Les femmes semblent de nos jours décidées à briser le mythe car elles sont de plus en plus nombreuses à exercer des métiers jadis "réservés" aux hommes. Les cas de Raïssa Moussavou, chef d’un atelier de soudure et de plomberie à Dolisie, de Staelle Ekamba, électricienne et de Novie Mbizi qui est receveuse dans un bus de transport en commun à Brazzaville. Ces femmes ont compris que pour gagner leur vie, elles ont doivent effacer tout complexe et faire preuve de courage et de sérieux dans le travail.
Raïssa Moussavou, la trentaine, est chef dans un atelier de soudure et de plomberie au Centre de formation professionnelle « Sala Ngolo » de Dolisie. Très admirée par son entourage, Raïssa exerce un métier qui lui permet de subvenir à ses besoins et à ceux de sa famille. « Plus jeune, j’allais faire électricité en venant au centre en 2003. Arrivée ici, j’ai remarqué qu’il n’y avait pas l’électricité. J’étais obligée de faire la soudure et la plomberie. Mes parents se sont opposés et ils m’ont envoyée faire l’informatique alors que cela ne m’intéressait pas », explique-t-elle. Dans l’exercice de sa fonction, Raïssa Moussavou entretient de bons rapports avec les apprenants. Taille moyenne, et superbe dans sa combinaison bleue, Raïssa Moussavou reste appliquée dans son travail. Surtout quand il s'agit de donner des orientations pour la fabrication d’un portail à la dizaine d'apprenants de première année de soudure et de plomberie au Centre de formation professionnelle de Sala Ngolo, situé au quartier Baloumbou.
Comme Raïssa, Staelle Ekamba est la seule femme électricienne parmi la centaine d’employés d’une société d’éclairage public. Célibataire et mère d’un enfant, Staelle est appréciée par son entourage et ses parents. « Mes parents sont fiers, surtout mon père qui avait choisi pour moi cette option depuis le collège. Je suis allée jusqu'en Terminale pour apprendre et, depuis lors, je suis électricienne au sein de la société EGET qui m’a recrutée à Brazzaville avant de m’envoyer à Dolisie pour l’électrification publique dans le cadre de la municipalisation », a fait savoir Staelle Ekamba avant de poursuivre : « J’ai toujours rêvé de repartir sur le banc l’école pout approfondir mes connaissances dans le domaine de l’électricité afin de devenir ingénieur ».

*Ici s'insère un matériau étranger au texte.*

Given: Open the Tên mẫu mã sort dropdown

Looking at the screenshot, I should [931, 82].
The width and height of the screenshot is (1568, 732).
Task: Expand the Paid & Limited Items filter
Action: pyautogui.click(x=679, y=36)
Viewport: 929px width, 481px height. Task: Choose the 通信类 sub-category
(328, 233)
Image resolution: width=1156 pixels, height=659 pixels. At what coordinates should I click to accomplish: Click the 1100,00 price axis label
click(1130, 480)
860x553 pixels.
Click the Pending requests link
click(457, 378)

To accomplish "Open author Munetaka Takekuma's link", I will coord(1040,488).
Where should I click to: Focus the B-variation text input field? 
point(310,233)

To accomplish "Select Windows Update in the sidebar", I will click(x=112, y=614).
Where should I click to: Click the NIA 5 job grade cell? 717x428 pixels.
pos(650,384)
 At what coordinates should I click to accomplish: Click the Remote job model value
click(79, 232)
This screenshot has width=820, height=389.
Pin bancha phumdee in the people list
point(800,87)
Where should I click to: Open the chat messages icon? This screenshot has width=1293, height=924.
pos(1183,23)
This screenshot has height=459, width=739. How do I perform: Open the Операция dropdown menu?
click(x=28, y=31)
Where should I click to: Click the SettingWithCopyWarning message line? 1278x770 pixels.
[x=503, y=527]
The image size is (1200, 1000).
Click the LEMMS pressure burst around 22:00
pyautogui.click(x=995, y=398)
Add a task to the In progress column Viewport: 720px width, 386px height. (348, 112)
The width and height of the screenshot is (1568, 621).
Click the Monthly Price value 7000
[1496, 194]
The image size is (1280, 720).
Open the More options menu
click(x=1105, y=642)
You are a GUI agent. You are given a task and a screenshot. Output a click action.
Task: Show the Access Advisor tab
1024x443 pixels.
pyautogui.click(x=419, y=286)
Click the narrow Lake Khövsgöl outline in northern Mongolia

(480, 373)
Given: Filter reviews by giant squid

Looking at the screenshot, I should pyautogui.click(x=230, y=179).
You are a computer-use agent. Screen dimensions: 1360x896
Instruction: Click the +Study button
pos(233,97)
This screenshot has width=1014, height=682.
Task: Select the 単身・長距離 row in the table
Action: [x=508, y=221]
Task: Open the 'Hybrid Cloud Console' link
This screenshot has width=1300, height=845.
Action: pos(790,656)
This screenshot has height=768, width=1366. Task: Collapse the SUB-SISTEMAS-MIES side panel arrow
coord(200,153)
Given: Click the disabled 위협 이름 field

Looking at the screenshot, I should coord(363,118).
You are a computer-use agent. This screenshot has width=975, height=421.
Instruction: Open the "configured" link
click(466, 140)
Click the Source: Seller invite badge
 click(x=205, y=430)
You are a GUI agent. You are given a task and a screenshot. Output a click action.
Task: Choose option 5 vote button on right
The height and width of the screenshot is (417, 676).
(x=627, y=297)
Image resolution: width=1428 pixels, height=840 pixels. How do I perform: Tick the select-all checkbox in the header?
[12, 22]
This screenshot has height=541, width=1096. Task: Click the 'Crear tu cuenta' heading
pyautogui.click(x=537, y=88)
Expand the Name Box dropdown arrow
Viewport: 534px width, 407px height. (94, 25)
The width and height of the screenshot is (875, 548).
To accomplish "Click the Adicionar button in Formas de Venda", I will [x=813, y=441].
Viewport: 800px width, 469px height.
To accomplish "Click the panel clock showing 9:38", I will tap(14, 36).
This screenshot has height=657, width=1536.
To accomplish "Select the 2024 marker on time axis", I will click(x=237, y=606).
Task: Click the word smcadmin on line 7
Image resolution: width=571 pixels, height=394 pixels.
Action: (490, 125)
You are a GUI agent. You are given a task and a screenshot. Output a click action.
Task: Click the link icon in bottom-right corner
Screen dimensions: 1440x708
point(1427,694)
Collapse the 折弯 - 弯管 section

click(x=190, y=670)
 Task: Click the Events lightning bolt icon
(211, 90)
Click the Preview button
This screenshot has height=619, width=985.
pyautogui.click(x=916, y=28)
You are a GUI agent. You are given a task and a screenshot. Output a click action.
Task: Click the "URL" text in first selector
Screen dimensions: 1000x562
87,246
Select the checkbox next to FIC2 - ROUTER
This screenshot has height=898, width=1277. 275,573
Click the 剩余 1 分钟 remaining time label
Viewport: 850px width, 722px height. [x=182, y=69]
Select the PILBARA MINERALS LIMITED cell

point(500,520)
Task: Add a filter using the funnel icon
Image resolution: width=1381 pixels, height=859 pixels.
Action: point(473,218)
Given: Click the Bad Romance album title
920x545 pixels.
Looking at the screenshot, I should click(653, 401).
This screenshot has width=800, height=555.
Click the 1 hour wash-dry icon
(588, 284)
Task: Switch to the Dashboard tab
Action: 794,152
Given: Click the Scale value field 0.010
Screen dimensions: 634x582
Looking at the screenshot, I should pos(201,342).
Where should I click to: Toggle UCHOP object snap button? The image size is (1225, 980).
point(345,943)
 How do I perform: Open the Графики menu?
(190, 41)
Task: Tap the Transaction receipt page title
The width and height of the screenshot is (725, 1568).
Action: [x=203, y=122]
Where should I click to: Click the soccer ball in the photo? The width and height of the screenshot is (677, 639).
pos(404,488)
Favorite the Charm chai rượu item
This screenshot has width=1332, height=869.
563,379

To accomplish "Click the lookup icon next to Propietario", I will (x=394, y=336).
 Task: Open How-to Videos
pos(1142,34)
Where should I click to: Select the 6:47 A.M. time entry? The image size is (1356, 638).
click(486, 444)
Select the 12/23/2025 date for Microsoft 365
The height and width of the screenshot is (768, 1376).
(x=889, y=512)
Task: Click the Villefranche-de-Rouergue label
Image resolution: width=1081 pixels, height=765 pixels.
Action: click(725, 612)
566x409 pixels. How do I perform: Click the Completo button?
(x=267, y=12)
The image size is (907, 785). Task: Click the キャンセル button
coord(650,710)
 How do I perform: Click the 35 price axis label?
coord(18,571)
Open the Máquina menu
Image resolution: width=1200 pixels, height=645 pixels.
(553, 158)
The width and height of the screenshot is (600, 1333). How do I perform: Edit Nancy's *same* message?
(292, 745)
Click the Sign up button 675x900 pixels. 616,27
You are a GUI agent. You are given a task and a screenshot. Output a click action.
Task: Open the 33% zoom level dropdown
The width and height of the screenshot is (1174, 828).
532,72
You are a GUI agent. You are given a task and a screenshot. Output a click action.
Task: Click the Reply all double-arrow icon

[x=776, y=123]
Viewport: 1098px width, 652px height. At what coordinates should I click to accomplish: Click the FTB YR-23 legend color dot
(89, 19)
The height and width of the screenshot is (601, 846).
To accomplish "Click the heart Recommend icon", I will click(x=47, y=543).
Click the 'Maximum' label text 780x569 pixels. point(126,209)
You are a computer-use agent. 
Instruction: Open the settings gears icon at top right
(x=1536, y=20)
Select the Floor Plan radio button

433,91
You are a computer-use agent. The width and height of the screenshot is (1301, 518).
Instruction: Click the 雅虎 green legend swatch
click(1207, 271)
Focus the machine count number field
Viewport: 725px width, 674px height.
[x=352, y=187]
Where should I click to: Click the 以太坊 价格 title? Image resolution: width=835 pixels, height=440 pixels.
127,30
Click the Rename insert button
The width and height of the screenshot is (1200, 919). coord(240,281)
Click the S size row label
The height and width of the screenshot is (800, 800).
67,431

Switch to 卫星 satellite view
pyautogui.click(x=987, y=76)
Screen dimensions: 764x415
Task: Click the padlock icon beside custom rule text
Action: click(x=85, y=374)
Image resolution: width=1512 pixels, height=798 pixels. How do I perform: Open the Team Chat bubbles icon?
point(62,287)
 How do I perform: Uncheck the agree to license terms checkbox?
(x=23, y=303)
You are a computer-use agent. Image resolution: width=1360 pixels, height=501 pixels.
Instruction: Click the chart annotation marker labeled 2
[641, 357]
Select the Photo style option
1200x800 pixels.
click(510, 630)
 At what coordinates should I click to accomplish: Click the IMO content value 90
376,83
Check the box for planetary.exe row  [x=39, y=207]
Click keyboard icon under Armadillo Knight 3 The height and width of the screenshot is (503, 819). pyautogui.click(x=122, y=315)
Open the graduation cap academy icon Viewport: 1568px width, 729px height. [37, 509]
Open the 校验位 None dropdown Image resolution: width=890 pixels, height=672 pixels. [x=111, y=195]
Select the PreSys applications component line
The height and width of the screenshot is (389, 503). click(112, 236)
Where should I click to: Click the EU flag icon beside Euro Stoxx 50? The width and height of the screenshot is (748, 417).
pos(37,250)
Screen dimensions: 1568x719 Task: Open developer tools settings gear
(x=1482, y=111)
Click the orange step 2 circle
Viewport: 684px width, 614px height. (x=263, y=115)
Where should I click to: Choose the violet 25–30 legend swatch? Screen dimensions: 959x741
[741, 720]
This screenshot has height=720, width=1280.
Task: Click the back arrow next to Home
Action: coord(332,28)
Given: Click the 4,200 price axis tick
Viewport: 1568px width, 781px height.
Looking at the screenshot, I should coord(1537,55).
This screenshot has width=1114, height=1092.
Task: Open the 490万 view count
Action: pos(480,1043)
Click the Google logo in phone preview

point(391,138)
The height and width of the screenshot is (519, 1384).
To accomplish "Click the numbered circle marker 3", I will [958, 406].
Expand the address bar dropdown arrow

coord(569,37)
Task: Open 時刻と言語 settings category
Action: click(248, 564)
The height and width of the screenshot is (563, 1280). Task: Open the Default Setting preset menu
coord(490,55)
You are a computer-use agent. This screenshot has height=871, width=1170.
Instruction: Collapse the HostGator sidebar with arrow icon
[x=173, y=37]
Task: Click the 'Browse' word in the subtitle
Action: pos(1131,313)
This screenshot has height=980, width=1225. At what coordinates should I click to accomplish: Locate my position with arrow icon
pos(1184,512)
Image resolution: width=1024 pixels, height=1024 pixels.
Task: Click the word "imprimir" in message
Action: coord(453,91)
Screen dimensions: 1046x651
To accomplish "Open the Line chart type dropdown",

Autre exemple rare : Novi Mbizi qui est l’une des premières femmes à Brazzaville à exercer le métier de contrôleur de bus. Après avoir mis un terme à son parcours scolaire alors qu'elle était en classe de 4ème, faute de soutien financier, la jeune femme a exercé divers métiers pour nourrir ses deux enfants. Finalement, elle a opté pour devenir "contrôleuse de bus" c'est-à-dire cette personne chargée d'orienter les passagers sur l'itinéraire emprunté et de recevoir la recette.
Très appréciée, certains de ses collègues hommes la préfèrent autres hommes. Selon eux, elle joue bien son rôle et atteint le seuil en matière de recettes journalières. Très dévouée dans son travail, Novie est épaulée par sa famille. Lionel Teddy, son frère aîné, respecte son choix. « Je pense que certaines personnes sont sous informées car avec le temps les choses changent », reconnaît-elle.